# TASK BRIEF
Echo every line of the material below word for word, leaving the pictures out.

(Stored items)
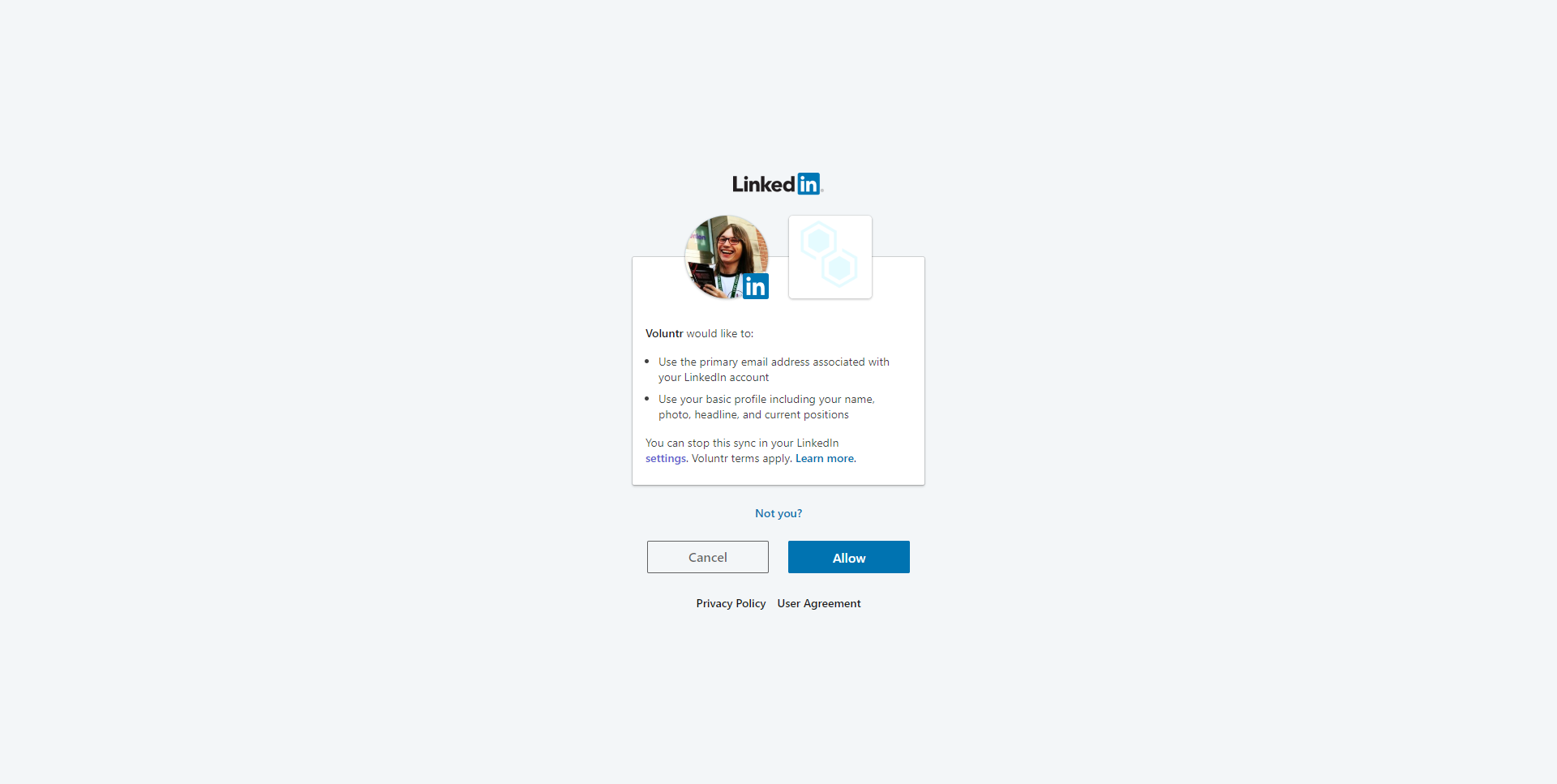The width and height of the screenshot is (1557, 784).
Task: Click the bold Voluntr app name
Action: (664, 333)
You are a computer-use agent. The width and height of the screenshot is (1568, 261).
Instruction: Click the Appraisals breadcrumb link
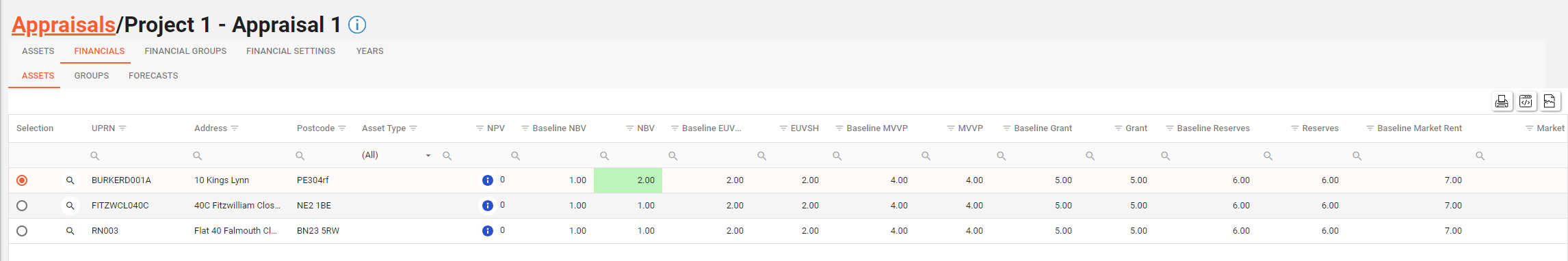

# ANSWER TO THIS TASK
The width and height of the screenshot is (1557, 784).
Task: Click the bold Voluntr app name
Action: (664, 333)
You are a computer-use agent. The width and height of the screenshot is (1568, 261).
Instruction: Click the Appraisals breadcrumb link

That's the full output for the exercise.